Extracted records.
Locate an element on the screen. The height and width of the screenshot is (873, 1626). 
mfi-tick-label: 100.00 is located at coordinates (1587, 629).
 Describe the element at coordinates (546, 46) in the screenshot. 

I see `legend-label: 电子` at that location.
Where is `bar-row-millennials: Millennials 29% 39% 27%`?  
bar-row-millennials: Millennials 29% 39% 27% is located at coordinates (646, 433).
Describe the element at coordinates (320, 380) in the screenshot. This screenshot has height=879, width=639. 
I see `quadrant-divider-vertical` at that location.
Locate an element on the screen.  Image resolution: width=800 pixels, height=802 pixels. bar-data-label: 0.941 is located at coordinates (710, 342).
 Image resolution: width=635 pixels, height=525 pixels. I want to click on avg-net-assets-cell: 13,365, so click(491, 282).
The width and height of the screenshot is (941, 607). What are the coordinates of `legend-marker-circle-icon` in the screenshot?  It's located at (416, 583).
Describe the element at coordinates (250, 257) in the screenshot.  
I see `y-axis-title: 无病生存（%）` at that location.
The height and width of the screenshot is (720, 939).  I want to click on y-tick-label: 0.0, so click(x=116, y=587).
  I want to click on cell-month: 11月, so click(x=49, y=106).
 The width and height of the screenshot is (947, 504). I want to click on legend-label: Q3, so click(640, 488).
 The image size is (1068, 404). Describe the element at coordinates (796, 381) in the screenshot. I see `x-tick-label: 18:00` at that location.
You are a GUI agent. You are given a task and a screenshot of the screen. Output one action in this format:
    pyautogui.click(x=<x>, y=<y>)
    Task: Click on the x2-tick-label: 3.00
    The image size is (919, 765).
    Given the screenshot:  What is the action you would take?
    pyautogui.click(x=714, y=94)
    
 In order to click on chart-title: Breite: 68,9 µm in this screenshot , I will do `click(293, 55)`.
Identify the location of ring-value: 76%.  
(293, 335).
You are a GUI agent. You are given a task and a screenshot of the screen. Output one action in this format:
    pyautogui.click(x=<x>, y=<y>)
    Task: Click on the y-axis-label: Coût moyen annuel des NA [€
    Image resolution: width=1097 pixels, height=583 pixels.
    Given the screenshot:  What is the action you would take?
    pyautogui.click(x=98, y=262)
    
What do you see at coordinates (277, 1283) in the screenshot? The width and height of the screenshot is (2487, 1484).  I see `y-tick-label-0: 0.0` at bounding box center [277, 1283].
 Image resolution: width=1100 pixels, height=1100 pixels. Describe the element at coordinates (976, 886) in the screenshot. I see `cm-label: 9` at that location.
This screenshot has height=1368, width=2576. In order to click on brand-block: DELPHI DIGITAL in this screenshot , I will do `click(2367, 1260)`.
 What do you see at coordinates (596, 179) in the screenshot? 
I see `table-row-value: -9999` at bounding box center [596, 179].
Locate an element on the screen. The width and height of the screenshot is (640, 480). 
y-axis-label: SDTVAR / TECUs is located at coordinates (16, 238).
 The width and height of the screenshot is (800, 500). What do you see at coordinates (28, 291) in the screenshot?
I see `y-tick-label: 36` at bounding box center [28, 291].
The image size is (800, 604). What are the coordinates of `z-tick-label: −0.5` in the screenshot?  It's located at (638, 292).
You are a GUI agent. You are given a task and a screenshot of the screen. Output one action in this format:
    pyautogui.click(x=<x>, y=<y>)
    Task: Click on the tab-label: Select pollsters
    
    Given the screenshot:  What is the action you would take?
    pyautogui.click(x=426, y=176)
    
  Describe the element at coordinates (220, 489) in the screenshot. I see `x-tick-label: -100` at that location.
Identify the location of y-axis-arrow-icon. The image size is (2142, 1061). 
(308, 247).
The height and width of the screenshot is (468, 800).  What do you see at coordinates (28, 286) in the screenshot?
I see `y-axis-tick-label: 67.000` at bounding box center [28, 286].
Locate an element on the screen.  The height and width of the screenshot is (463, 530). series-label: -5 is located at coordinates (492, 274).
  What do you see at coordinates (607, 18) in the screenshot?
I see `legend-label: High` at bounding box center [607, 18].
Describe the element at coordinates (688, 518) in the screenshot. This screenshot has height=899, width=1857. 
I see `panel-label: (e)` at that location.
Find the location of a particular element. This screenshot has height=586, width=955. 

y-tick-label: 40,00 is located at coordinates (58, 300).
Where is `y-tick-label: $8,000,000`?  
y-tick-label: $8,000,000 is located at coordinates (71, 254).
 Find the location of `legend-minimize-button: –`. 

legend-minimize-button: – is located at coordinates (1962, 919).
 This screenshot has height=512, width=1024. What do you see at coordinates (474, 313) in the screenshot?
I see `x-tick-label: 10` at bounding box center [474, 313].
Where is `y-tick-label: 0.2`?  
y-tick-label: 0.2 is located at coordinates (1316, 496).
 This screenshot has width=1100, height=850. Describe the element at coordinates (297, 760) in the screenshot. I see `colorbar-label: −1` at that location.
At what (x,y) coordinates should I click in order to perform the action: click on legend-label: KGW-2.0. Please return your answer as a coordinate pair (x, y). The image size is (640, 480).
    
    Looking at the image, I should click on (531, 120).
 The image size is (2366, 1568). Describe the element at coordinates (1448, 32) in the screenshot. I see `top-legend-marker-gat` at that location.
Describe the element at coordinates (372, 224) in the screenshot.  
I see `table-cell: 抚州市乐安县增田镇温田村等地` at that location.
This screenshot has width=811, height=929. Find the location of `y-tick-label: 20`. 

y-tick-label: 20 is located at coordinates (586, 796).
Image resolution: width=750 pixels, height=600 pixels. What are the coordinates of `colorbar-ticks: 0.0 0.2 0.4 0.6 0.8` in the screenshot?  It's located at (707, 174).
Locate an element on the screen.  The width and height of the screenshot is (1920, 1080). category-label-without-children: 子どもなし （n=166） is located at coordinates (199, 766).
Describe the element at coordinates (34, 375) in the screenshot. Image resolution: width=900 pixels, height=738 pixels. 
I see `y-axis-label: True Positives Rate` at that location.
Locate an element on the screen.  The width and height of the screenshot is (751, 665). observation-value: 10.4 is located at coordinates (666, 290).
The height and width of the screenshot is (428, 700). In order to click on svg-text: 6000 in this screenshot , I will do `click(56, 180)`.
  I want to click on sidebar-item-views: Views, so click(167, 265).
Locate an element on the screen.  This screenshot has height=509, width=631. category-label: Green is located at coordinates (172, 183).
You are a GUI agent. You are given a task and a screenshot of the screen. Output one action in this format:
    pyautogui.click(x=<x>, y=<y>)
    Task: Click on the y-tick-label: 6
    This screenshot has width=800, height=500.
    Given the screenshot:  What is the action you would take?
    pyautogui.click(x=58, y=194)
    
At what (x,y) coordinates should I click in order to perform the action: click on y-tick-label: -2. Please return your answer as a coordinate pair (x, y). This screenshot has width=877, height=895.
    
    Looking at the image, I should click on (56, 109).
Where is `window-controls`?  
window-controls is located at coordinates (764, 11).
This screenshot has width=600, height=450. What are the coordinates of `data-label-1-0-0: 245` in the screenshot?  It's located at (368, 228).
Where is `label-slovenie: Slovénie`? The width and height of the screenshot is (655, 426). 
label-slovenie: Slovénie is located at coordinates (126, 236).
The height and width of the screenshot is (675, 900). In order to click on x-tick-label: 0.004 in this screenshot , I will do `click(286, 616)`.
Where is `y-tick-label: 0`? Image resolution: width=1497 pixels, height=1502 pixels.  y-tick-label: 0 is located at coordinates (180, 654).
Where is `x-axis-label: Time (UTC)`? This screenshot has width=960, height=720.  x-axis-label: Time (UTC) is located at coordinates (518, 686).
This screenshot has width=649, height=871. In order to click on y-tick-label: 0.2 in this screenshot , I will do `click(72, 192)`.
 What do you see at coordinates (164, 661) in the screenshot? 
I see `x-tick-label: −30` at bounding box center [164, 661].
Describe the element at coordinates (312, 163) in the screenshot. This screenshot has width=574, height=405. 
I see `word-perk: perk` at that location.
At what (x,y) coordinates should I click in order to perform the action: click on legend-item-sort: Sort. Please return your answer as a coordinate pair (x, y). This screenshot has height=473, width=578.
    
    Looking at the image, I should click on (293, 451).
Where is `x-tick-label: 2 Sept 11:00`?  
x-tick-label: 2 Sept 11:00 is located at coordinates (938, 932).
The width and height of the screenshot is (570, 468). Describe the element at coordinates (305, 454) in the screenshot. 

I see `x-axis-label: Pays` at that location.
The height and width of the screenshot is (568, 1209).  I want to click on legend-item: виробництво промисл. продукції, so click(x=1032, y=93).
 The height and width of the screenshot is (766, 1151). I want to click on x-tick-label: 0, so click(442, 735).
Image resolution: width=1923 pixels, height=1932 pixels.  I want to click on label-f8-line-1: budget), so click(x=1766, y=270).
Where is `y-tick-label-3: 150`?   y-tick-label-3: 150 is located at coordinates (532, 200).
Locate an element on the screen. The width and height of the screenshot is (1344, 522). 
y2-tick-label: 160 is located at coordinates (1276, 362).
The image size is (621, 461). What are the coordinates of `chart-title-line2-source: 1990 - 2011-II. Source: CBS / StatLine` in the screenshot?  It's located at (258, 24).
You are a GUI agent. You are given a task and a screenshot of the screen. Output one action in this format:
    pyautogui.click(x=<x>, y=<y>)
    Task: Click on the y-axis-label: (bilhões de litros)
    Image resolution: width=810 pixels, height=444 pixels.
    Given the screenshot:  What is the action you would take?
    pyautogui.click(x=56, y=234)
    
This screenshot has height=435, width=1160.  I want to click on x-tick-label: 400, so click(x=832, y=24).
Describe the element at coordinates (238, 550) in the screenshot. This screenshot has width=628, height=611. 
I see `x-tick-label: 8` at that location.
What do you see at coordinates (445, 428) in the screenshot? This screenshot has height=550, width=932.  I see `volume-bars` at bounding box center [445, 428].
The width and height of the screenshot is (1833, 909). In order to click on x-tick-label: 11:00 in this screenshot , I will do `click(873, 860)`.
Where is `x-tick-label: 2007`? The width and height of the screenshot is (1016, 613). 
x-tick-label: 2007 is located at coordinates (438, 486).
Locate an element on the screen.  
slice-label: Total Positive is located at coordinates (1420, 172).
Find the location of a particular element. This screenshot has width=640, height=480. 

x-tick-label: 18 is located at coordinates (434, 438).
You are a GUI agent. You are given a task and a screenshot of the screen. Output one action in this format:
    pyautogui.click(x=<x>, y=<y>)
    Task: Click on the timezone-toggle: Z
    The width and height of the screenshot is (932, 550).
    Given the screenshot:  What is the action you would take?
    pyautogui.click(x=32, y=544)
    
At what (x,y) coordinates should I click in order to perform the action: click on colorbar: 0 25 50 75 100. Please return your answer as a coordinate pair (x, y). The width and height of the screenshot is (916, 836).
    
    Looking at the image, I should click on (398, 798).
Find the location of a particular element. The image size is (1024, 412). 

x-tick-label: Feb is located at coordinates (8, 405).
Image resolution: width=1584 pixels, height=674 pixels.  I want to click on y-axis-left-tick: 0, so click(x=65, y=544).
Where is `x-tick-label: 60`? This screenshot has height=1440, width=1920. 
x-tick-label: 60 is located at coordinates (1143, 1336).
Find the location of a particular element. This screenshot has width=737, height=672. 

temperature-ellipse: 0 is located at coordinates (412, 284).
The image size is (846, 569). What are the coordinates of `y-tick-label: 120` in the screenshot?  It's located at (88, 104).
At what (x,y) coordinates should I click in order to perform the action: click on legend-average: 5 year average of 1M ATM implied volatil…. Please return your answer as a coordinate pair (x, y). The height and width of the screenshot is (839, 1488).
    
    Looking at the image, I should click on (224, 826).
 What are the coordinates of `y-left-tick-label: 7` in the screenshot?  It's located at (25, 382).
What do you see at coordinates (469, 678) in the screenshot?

Exercise requirements.
Copy the lines from "Identify the location of y-axis-arrow-icon." down to "y-tick-label: $8,000,000 is", changing "particular element" to "specific element" and leaving everything else as it is.

Written answer.
Identify the location of y-axis-arrow-icon. The image size is (2142, 1061). 
(308, 247).
The height and width of the screenshot is (468, 800).  What do you see at coordinates (28, 286) in the screenshot?
I see `y-axis-tick-label: 67.000` at bounding box center [28, 286].
Locate an element on the screen.  The height and width of the screenshot is (463, 530). series-label: -5 is located at coordinates (492, 274).
  What do you see at coordinates (607, 18) in the screenshot?
I see `legend-label: High` at bounding box center [607, 18].
Describe the element at coordinates (688, 518) in the screenshot. This screenshot has height=899, width=1857. 
I see `panel-label: (e)` at that location.
Find the location of a specific element. This screenshot has height=586, width=955. 

y-tick-label: 40,00 is located at coordinates (58, 300).
Where is `y-tick-label: $8,000,000`?  
y-tick-label: $8,000,000 is located at coordinates (71, 254).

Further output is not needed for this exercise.